[Records for locating displayed items]

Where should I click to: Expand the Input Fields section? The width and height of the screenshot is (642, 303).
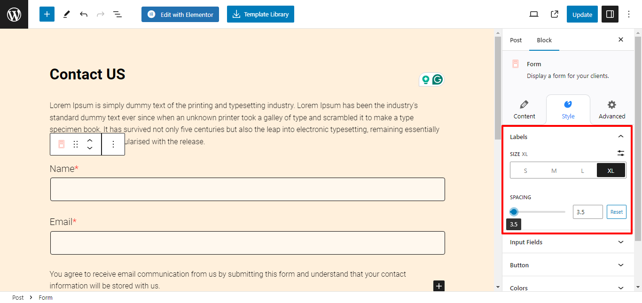pos(568,242)
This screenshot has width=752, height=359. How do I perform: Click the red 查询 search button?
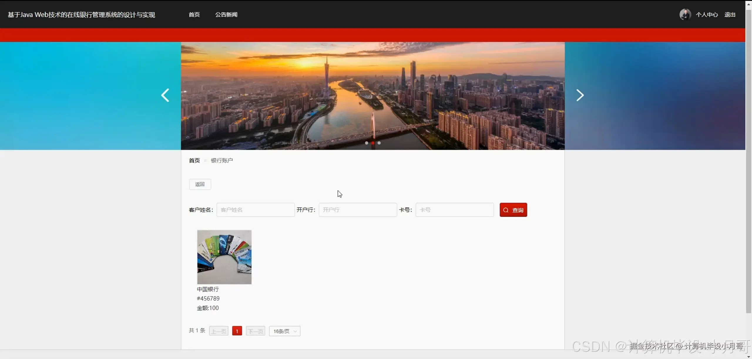click(513, 210)
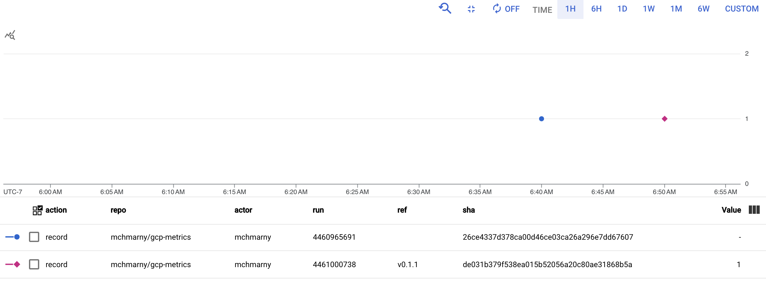Open legend column settings icon
The height and width of the screenshot is (282, 766).
click(x=754, y=210)
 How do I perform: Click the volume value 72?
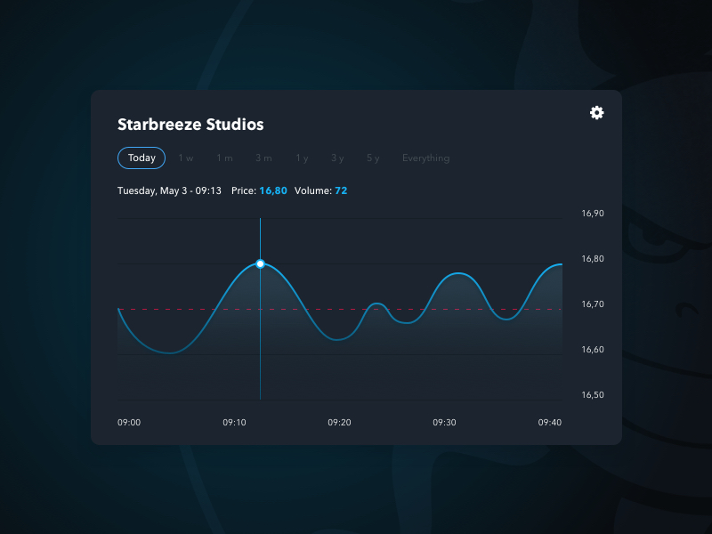[x=341, y=190]
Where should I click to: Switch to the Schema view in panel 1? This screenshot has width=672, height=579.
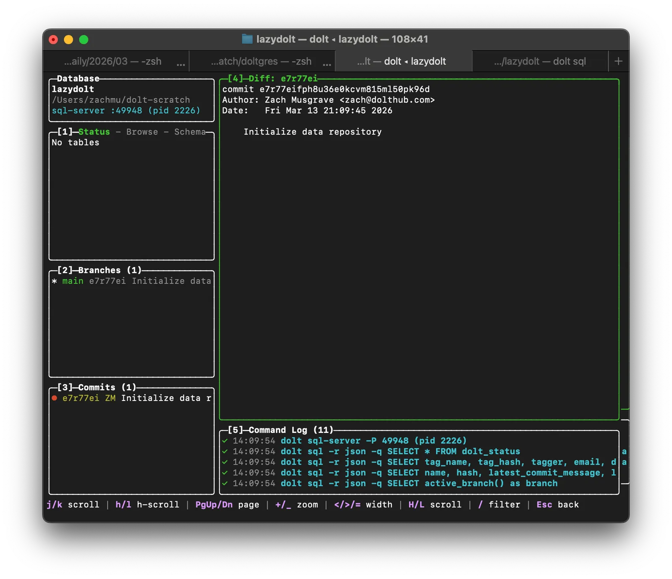click(189, 132)
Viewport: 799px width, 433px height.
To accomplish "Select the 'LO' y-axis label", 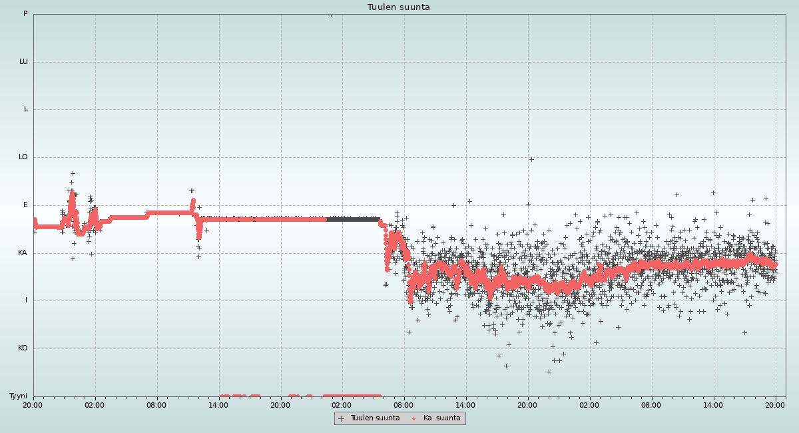I will click(x=23, y=157).
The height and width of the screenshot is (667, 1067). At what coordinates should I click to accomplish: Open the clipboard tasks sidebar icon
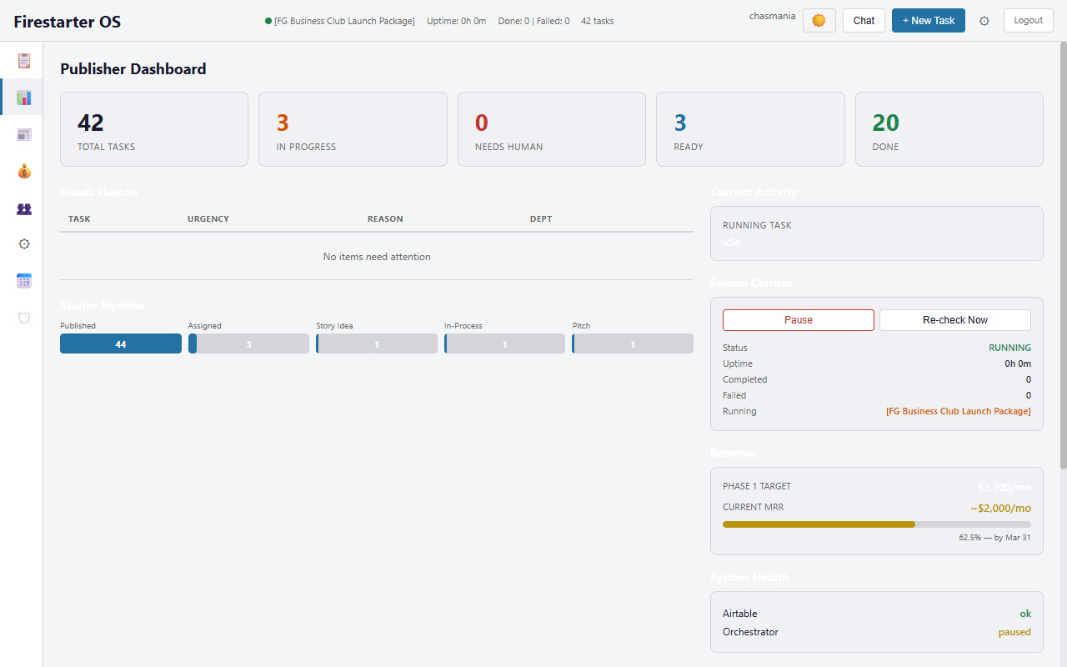tap(24, 61)
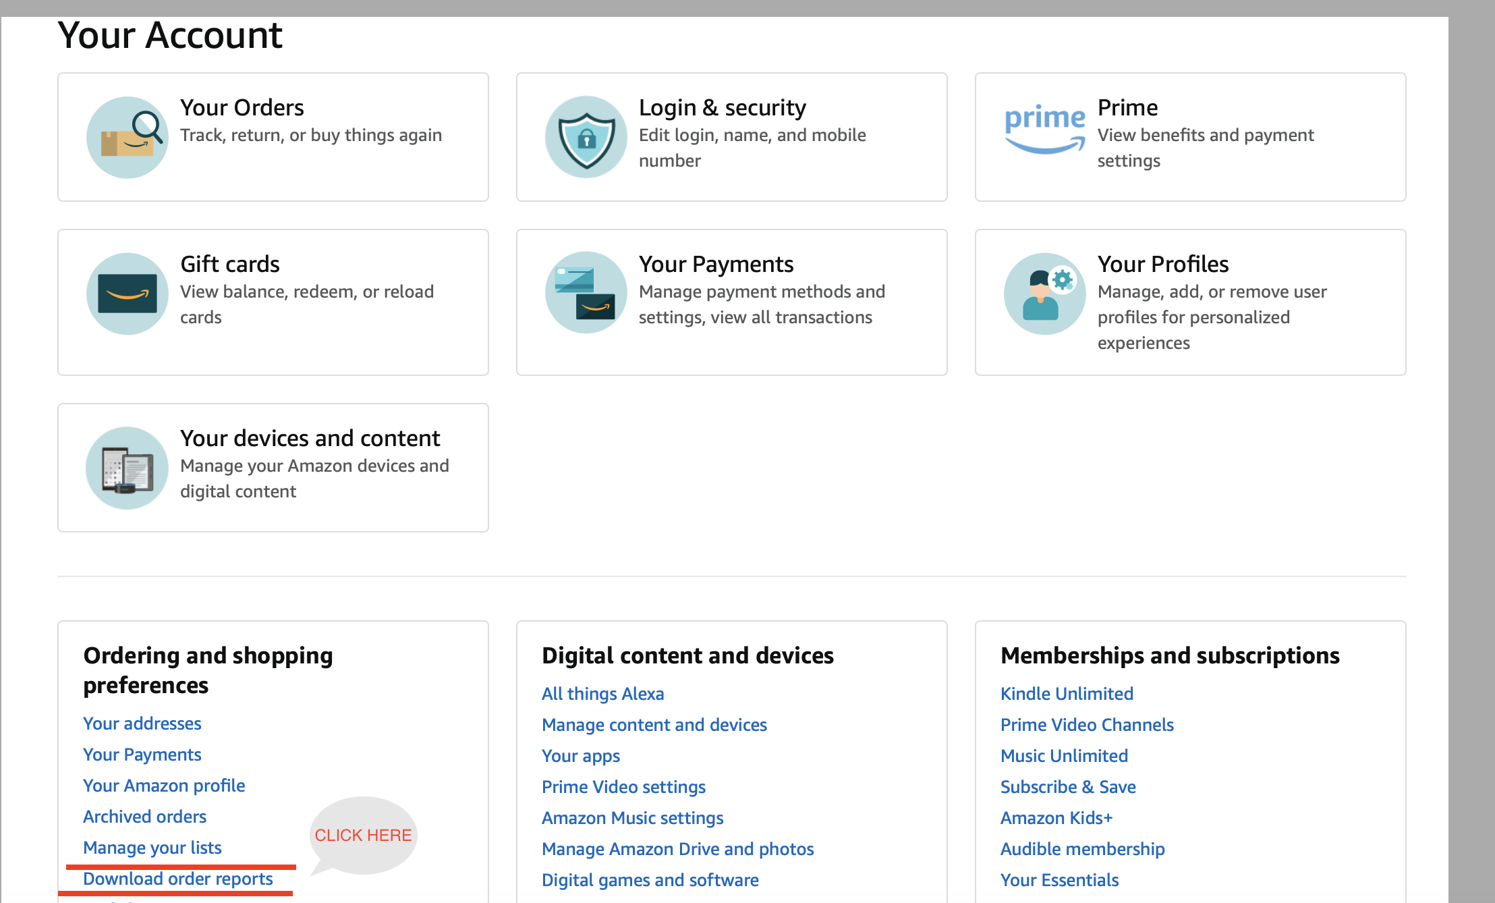
Task: Open Prime Video settings link
Action: [624, 787]
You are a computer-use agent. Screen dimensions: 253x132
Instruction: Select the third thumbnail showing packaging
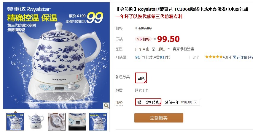pos(57,122)
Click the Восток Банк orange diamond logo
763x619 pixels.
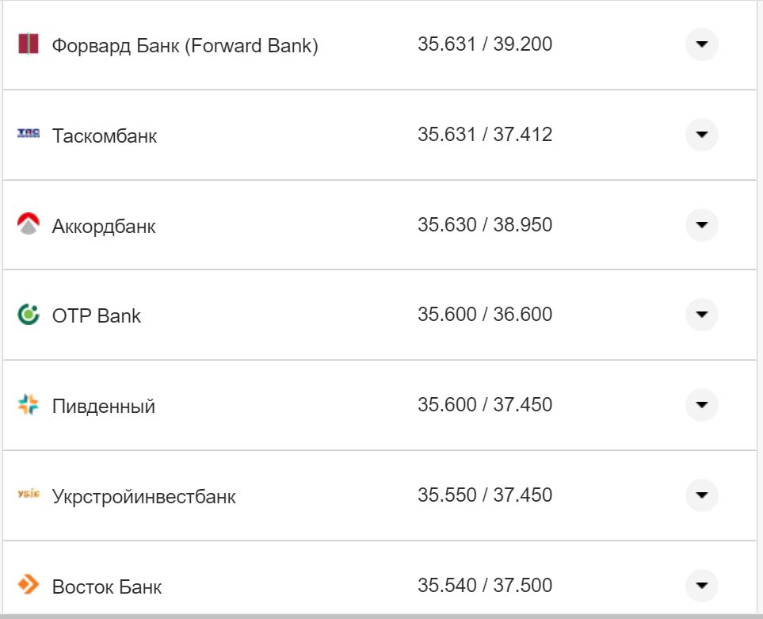tap(29, 585)
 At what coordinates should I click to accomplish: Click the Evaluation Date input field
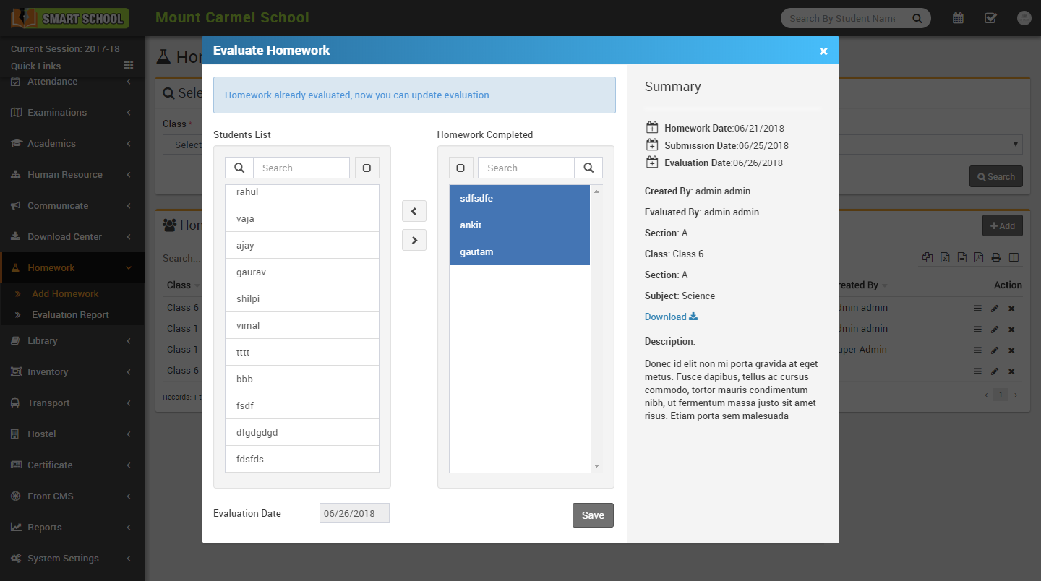pyautogui.click(x=354, y=513)
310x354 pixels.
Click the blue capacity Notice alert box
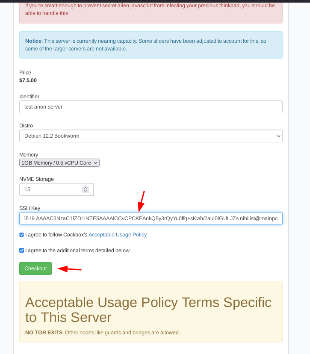click(151, 45)
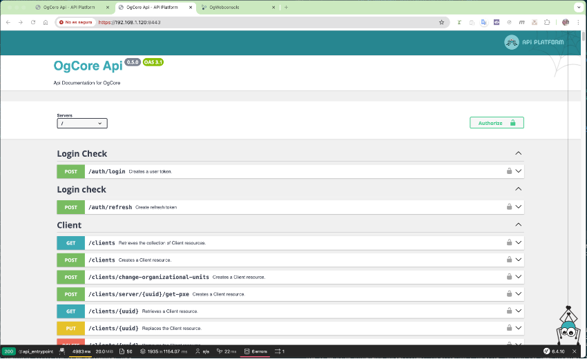This screenshot has height=359, width=587.
Task: Expand the POST /auth/refresh operation arrow
Action: pyautogui.click(x=519, y=207)
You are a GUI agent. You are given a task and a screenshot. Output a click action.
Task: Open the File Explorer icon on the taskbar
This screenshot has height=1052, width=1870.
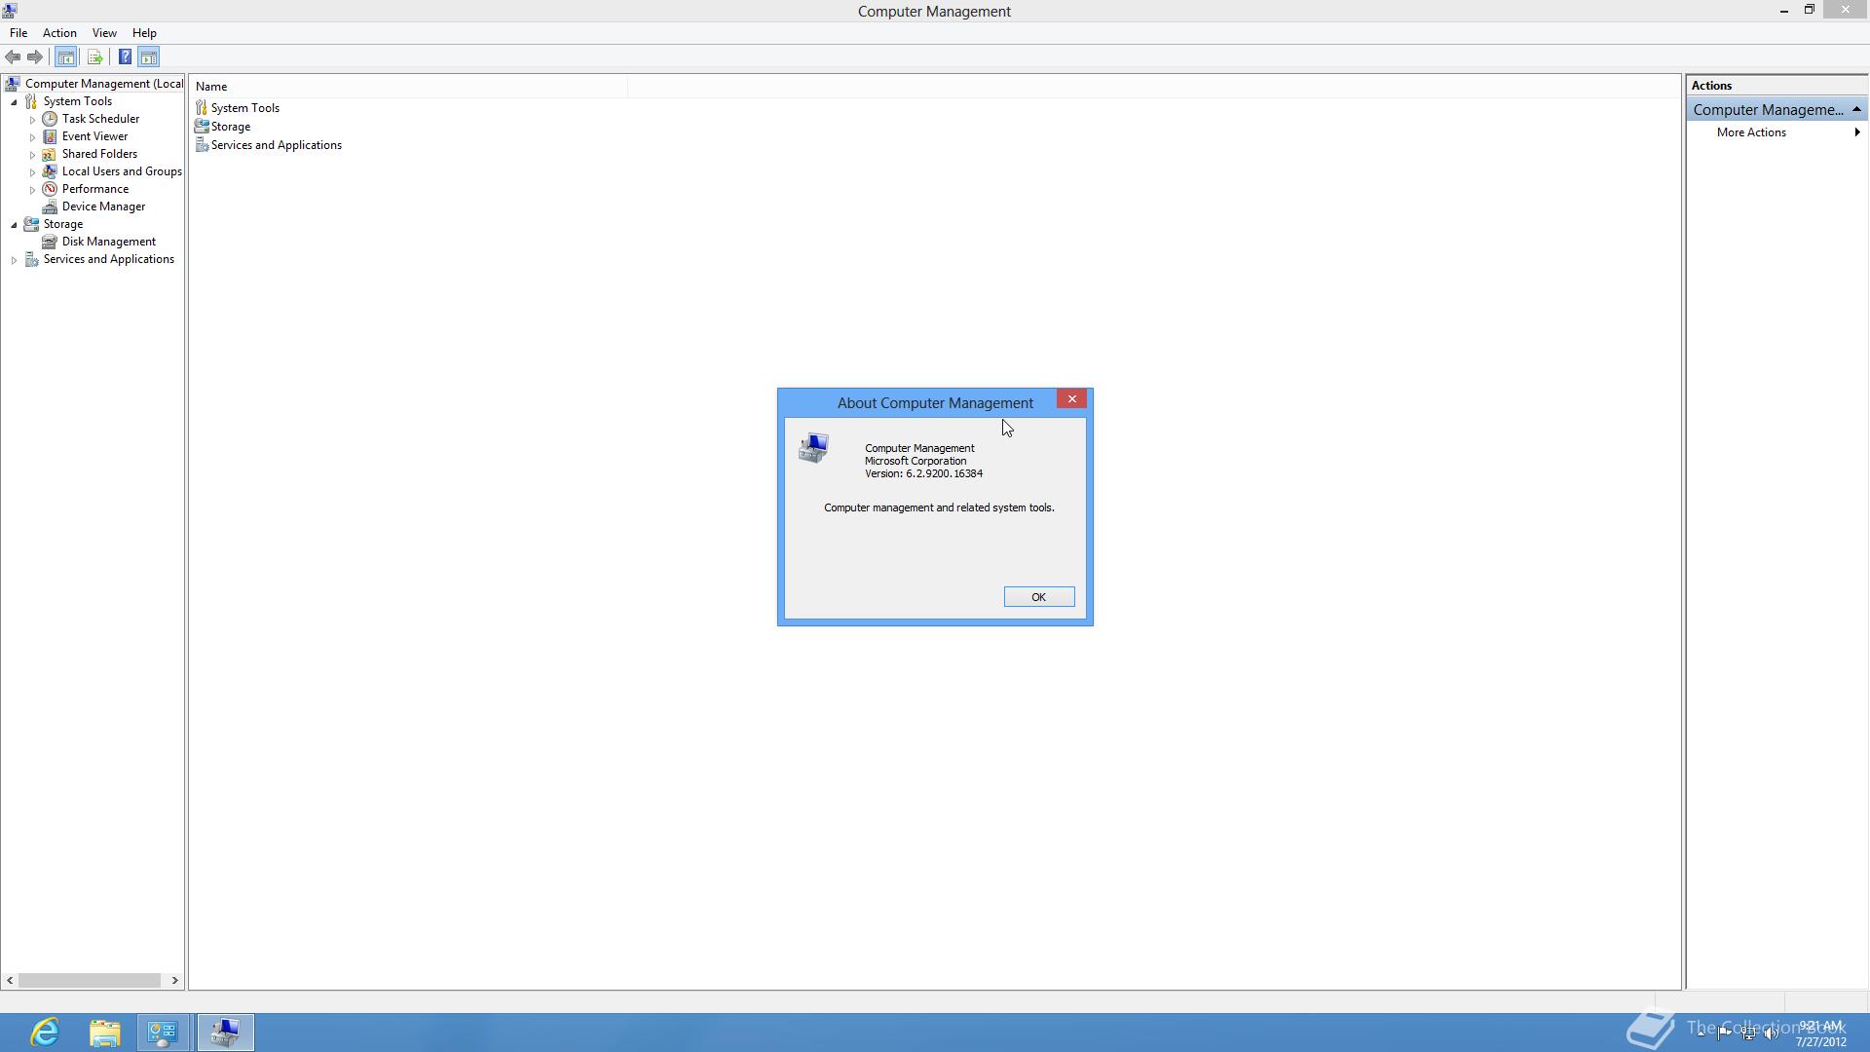pos(104,1033)
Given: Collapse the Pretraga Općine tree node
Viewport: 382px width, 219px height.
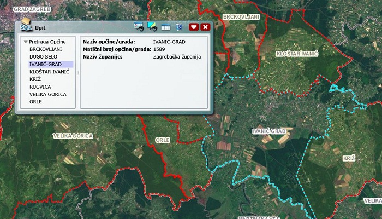Looking at the screenshot, I should click(x=25, y=41).
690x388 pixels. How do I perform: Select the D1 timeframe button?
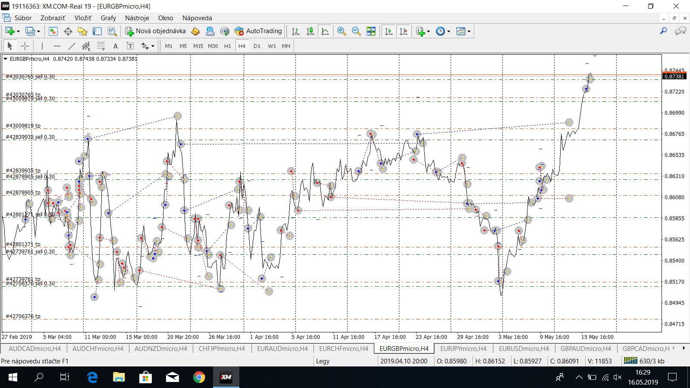point(257,46)
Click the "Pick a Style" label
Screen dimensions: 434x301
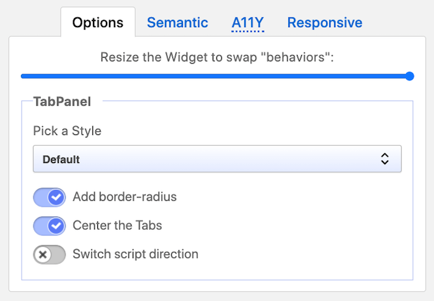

▸ Exercise prompt
Repeat the rows starting at the line containing "310x354 pixels." and ending at the line containing "Action: pyautogui.click(x=519, y=207)", leaving the pictures out of your answer.

▸ Exercise result
310x354 pixels.
Click the blue capacity Notice alert box
click(151, 45)
This screenshot has height=359, width=587.
Task: Expand the POST /auth/refresh operation arrow
Action: pyautogui.click(x=519, y=207)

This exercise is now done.